[Data section]:
..........
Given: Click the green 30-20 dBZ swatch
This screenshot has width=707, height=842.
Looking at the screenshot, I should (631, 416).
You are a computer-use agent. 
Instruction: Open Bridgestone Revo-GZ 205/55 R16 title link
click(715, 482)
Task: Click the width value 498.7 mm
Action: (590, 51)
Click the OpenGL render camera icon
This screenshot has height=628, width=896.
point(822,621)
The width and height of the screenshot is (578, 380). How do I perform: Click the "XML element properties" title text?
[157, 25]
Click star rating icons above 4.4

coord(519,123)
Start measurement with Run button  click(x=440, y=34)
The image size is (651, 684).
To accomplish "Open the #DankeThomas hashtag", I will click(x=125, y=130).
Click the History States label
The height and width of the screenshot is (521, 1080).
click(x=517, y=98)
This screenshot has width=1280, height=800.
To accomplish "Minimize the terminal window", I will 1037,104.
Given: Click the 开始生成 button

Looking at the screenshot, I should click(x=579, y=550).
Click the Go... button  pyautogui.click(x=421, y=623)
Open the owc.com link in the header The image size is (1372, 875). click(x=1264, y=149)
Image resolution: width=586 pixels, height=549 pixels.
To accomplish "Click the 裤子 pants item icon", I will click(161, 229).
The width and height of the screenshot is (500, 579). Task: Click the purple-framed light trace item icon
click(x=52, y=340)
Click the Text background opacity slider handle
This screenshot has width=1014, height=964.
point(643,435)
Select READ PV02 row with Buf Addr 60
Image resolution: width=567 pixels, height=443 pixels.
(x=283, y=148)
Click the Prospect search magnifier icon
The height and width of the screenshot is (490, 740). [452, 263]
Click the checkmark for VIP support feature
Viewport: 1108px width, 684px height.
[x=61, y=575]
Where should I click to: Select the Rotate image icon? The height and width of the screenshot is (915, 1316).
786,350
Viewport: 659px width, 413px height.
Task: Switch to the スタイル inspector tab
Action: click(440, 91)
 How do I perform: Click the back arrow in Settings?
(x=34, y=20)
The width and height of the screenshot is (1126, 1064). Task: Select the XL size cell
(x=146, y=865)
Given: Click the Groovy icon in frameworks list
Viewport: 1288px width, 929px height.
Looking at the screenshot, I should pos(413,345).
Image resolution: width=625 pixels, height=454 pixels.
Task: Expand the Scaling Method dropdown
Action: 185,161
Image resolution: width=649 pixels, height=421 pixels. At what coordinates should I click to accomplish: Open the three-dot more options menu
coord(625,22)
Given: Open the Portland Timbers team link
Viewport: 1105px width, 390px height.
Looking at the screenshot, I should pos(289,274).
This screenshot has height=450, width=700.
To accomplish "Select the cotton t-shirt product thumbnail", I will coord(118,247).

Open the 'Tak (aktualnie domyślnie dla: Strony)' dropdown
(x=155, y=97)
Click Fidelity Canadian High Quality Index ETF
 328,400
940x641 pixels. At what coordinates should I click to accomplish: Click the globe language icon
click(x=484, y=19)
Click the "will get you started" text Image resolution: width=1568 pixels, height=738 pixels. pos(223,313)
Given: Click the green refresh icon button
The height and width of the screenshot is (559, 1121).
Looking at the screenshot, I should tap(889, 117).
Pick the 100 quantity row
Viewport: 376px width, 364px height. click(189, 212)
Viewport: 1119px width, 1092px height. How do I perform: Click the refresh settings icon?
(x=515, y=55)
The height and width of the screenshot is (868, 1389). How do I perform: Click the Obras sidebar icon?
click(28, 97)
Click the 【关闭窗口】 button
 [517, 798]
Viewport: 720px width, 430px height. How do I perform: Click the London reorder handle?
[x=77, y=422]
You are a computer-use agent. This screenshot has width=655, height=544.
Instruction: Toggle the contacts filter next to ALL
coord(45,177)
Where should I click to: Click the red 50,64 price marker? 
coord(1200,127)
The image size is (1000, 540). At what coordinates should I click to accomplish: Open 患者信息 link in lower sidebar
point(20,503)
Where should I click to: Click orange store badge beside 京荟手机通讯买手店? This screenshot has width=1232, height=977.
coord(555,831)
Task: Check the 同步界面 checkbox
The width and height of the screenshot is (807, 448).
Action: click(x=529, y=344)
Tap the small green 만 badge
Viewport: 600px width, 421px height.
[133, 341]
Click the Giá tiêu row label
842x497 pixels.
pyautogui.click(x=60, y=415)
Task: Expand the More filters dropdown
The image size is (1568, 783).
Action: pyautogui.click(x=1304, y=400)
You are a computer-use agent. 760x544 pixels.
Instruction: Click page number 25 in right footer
..........
[Task to carry out]: Identify all lines in the records above with the word "green".

[Expected answer]:
Given: Click the green 30-20 dBZ swatch
Given: Click the green refresh icon button
Tap the small green 만 badge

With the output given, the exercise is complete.